How’s this for bizarre? A very lost coho salmon was recently taken by an angler in the River Meuse (Maas) in the Netherlands.
I received these two photos from Franklin Moquette, Officer Migrating Species, Sportfishing Netherlands who asked if I could identify the fish.
“I couldn’t believe my eyes when I saw these pictures,” says Moquette. “It definitively is not an Atlantic salmon nor a sea run brown trout! To me it looks like a salmon that is a bit out of place here in Europe!”
Out of place, indeed, considering coho salmon are native to the West Coast of the U.S., from Northern California to Alaska. The closest coho to Europe are transplants in the Great Lakes system and I suppose it’s possible that one found its way down the St. Lawrence Seaway, out past Newfoundland and across “The Pond” to Europe.
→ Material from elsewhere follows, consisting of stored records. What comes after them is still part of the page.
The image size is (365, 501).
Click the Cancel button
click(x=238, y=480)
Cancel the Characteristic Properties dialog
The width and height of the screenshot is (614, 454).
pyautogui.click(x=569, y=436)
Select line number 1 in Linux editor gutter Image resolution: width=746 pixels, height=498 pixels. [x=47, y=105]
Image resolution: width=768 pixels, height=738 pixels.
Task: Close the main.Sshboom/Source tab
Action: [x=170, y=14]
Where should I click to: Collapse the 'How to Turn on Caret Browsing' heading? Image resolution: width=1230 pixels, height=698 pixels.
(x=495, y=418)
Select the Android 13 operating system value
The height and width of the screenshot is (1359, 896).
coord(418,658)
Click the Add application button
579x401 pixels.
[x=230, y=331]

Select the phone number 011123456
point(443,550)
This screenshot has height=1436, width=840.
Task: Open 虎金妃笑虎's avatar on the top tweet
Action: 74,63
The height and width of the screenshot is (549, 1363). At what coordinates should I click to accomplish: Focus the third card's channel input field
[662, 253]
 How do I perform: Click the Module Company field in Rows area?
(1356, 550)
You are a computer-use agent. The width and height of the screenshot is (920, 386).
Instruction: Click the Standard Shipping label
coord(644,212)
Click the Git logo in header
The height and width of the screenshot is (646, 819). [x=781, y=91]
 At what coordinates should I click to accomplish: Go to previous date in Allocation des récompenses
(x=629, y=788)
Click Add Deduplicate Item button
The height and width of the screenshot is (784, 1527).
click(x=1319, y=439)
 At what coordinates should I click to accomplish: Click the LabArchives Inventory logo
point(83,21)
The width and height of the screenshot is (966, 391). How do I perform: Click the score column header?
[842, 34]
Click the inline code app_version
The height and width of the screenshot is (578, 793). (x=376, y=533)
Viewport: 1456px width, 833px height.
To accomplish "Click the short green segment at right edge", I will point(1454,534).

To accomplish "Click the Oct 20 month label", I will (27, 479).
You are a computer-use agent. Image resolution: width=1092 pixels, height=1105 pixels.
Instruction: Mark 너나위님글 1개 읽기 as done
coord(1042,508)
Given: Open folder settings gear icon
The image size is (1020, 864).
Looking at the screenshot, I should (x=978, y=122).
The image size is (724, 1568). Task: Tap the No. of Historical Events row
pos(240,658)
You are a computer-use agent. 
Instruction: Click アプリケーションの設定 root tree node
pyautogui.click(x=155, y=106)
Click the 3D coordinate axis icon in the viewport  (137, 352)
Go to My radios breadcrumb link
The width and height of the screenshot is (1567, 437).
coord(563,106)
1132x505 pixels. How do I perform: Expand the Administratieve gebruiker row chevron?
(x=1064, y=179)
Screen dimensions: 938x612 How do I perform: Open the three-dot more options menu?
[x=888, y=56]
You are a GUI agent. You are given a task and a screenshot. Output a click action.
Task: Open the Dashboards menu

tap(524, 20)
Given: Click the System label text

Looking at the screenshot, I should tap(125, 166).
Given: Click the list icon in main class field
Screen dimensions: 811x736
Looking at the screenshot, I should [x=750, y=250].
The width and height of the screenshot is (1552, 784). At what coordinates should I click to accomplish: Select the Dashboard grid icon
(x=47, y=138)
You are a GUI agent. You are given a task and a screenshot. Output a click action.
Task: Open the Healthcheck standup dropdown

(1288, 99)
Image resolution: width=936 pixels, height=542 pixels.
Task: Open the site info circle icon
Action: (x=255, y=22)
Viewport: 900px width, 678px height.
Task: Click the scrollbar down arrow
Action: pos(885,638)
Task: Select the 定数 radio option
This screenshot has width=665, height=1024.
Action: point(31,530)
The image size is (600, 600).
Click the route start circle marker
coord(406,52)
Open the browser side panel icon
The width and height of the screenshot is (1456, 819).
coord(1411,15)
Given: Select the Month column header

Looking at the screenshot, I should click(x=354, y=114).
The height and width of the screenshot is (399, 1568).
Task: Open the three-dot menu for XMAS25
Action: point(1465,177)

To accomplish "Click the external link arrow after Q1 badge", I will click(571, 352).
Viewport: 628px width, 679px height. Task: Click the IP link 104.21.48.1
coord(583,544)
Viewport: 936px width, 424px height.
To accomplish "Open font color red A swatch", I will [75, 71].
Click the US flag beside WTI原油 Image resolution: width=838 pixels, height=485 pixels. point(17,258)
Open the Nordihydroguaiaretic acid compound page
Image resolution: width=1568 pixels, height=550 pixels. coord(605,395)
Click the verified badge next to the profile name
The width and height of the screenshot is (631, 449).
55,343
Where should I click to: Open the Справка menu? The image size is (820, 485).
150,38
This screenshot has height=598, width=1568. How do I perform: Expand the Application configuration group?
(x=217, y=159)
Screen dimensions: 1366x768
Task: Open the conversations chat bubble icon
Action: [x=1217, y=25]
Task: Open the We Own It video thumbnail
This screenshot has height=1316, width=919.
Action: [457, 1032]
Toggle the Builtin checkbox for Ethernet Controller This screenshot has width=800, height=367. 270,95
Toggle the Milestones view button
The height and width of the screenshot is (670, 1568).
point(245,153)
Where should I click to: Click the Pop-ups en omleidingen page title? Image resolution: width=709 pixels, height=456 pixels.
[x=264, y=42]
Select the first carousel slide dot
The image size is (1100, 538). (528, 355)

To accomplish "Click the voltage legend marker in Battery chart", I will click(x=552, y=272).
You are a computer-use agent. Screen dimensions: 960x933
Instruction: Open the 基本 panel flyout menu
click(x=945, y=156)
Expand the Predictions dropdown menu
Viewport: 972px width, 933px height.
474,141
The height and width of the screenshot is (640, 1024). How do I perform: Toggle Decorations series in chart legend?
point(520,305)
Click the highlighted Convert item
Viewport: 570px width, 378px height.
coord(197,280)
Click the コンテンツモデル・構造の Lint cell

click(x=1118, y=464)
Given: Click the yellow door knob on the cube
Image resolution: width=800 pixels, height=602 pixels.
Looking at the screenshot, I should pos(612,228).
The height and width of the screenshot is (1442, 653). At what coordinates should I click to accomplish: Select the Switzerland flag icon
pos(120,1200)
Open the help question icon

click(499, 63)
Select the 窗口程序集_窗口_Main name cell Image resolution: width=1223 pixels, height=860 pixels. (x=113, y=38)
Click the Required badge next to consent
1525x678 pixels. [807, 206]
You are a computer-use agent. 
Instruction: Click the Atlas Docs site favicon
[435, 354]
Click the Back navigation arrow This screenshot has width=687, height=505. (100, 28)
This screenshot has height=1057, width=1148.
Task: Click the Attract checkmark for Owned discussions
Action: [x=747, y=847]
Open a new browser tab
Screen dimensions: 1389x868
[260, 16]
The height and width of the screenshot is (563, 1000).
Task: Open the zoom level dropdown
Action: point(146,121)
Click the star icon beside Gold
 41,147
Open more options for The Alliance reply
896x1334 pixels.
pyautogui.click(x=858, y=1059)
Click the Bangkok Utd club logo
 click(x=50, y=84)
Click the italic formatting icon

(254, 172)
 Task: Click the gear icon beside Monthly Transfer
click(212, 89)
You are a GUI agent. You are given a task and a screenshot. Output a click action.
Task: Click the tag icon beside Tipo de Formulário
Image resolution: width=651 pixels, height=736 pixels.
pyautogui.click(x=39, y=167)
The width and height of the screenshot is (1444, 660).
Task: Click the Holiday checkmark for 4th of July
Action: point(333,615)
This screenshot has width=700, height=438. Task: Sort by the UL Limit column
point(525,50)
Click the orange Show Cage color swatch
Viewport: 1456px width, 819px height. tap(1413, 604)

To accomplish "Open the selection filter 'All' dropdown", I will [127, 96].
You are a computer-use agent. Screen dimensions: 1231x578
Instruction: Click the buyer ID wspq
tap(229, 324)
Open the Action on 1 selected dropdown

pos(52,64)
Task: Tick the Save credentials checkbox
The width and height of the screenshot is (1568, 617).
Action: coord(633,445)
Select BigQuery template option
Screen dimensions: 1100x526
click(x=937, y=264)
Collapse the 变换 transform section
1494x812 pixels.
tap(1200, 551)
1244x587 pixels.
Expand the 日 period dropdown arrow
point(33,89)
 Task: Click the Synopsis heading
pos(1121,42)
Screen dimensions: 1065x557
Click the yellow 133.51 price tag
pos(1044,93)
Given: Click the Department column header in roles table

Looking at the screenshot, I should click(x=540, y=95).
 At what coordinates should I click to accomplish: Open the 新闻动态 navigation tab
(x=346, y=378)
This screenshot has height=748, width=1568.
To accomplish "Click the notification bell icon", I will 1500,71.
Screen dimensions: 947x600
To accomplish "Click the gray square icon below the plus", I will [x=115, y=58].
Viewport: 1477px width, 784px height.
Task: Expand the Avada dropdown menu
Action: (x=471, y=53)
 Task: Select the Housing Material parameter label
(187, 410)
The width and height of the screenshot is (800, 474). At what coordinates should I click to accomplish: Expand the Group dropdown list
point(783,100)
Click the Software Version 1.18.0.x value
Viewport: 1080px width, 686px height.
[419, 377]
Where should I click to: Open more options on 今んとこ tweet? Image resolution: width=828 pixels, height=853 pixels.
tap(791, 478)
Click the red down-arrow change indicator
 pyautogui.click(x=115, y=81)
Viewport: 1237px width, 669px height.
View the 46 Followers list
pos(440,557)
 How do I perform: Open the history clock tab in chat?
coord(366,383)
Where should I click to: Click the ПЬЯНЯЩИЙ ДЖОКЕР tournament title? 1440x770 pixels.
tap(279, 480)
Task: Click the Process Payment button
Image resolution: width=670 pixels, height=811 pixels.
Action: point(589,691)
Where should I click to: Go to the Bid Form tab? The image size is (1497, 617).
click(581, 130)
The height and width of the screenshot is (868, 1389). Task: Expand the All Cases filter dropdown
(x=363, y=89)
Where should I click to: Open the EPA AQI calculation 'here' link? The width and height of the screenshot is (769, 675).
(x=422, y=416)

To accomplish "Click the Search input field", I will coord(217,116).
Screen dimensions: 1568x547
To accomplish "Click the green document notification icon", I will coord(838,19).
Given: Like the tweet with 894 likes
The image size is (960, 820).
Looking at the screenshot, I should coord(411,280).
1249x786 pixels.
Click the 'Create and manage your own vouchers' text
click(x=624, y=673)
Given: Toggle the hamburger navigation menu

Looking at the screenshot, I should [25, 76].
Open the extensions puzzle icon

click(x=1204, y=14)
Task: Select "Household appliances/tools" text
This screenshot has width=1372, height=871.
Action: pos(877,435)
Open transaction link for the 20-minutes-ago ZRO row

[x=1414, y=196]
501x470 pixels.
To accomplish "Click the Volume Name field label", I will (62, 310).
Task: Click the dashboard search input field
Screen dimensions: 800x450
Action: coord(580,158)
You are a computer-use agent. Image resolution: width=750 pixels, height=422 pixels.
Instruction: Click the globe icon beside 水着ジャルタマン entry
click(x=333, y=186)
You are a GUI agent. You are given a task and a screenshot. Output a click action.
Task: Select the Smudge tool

That route makes more sense than a Pacific coast coho making the trip down down around Cape Horn and around.
Parry Vermeulen, a contributor to Dutch fishing magazines, was the lucky angler (and provided the photos) and he hooked the salmon on a size #2 silver grey Rapala Jointed Shad Rap while fishing for pike and zander.
The fish was released because it is illegal to retain salmon and sea trout in the Netherlands and since Vermeulen wasn’t quite sure what it was, he decided to err on the side of caution.
Now, just in case you had any doubts as to what this fish is, here’s a photo of me with an Alaskan coho, just for comparison’s sake…
I guess the big question is why did this fish stray so far from home?